Malgré cet objectif à long et très long terme de la réduction du soutien public, votre rapporteur pour avis constate que le niveau de la contribution de l'Etat pour les retraites de la SNCF dépassera, chaque année, les trois milliards d'euros jusqu'en 2021. La réforme de 2008 ne répond assurément pas au défi du retour à l'équilibre des régimes spéciaux.

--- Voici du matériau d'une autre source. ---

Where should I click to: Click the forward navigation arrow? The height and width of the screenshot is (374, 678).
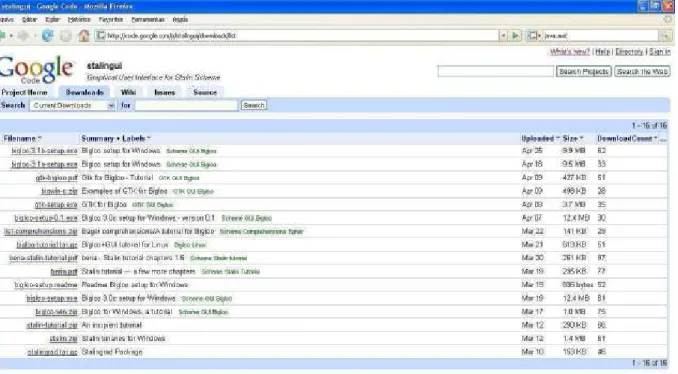click(23, 36)
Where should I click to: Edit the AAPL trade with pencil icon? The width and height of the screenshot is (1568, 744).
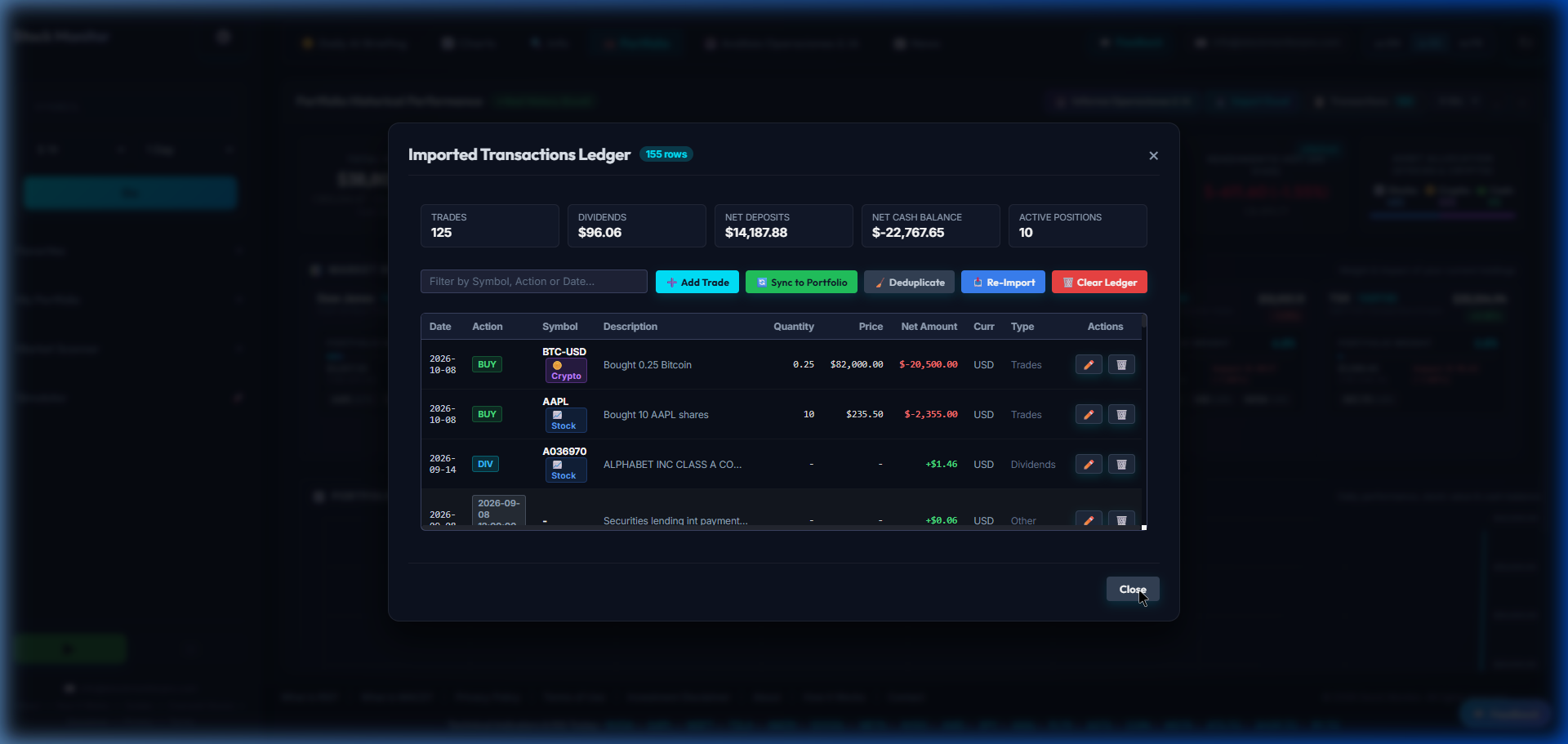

Les prévisions 2010-2030 de la caisse de retraite de la SNCF
(en millions d'euros courants)
2010 |
2011 |
2012 |
2013 |
2014 |
2015 |
2021 |
2030 |
|
Nombre de cotisants |
155 150 |
153 680 |
152 152 |
150 635 |
149 129 |
147 638 |
140 402 |
140 402 |
Nombre de retraités directs |
184 148 |
184 031 |
183 988 |
184 022 |
184 405 |
184 473 |
170 158 |
152 045 |
Nombre de réversions |
105 723 |
104 242 |
102 609 |
100 832 |
98 948 |
96 948 |
82 557 |
69 553 |
Rapport démographique pondéré (réversion : 0,5) |
65 % |
65 % |
64 % |
64 % |
63 % |
63 % |
66 % |
75 % |
Montant des cotisations |
2 025 |
1 987,6 |
1 955 |
1 949 |
1 912 |
1 882 |
1 825 |
1 875 |
Montant des pensions versées |
5 019 |
5 195 |
5 136 |
5 159 |
5 175 |
5 181 |
4 826 |
4 376 |
Subvention de l'Etat |
2 992 |
3 192,25 |
3 311,5 |
3 404,23 |
3 314 |
3 350 |
3 050 |
2 547 |
Source : caisse de prévoyance et de retraite du personnel de la SNCF
Enfin, ainsi que notre collègue Bertrand Auban, rapporteur spécial des crédits de la mission « Régimes sociaux et de retraite » l'a rappelé dans le bilan de la réforme du régime spécial de la SNCF 42 ( * ) , en contrepartie de la réforme des régimes spéciaux, un certain nombre de mesures d'accompagnement ont été accordées : création d'un échelon supplémentaire pour les agents pour tenir compte de leur prolongation d'activité, élargissement de l'assiette du salaire brut liquidable, majorations de traitement liées à la prolongation d'activité, mesures d'accompagnement de fin de carrière et prise en compte de la pénibilité. L'augmentation de la masse salariale des entreprises cotisant aux régimes spéciaux est une conséquence mécanique du maintien dans l'emploi de personnes en fin de carrière dont les indices de rémunération sont logiquement les plus élevés.
* 41 L'objet de la réforme de 2008 des régimes spéciaux était d'introduire des dispositions analogues à celles adoptées pour les régimes de la fonction publique en 2003 avec, sauf exception, un décalage de calendrier de 4 ans et demi (la réforme est entrée en vigueur au 1 er juillet 2008, alors que celle de la fonction publique était entrée en vigueur le 1 er janvier 2004).
* 42 Rapport d'information n° 732 (2009-2010).